About SOUL Atlas
SOUL Atlas is the open, community-maintained collection of SOUL.md files — structured portraits of how experts think. The long-term vision is simple and large: one SOUL for every way humans think.
What is a SOUL?
A SOUL is not documentation, and it is not a prompt. Documentation captures what something is or how a procedure runs. A prompt instructs a model for a single task. A SOUL captures the tacit knowledge a practitioner carries: their goals, priorities, instincts, mental models, decision frameworks, heuristics, tradeoffs, failure modes, and the questions they keep running in the background. It answers a different question — not “what does an architect know?” but “how does an excellent architect think?”

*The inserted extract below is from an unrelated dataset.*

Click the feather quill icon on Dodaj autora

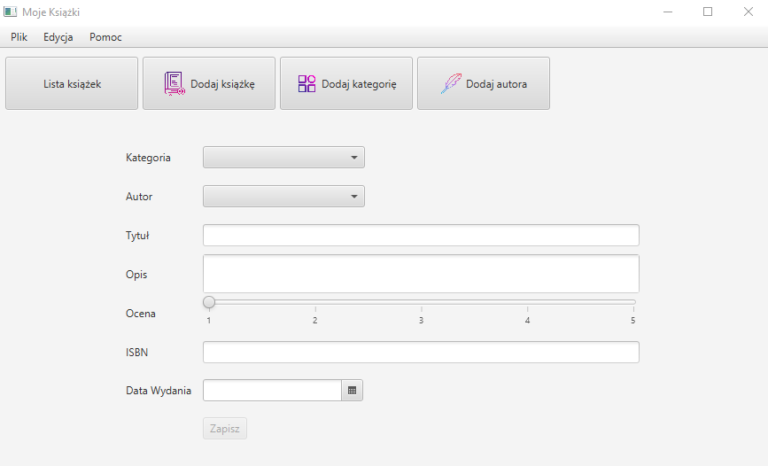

How a SOUL differs from a prompt
- Durable, not disposable. A prompt is tuned for one model and one task. A SOUL is a stable artifact about a domain.
- Human-first. A SOUL is written to be read by people, and happens to be excellent context for machines.
- Citable and versioned. Every SOUL has history, contributors, and a place in a graph of related minds.
How a SOUL differs from documentation
Documentation describes systems and procedures. A SOUL describes the judgment that chooses between procedures — the reasoning an expert applies when the manual runs out. Two people can read the same manual; only one of them thinks like a master of the craft. The SOUL tries to capture that difference.
For humans and AI
Read a SOUL to onboard into an unfamiliar field in an afternoon, to mentor, or to check your own blind spots. Or consume the machine-readable JSON API to ground an AI system in how a domain expert actually reasons. Everything is static, open, and released under the MIT License — free to reuse, remix, and train on.
How to contribute
The Atlas grows through pull requests. Every SOUL is two files — a SOUL.md and
metadata.yaml — validated against a shared schema. Run npm run new to
scaffold one, write from real expertise, and open a PR.
Read the contributing guide Style guide
The Atlas currently holds 313 SOULs. Every one of them can be better — that's the point of an open atlas.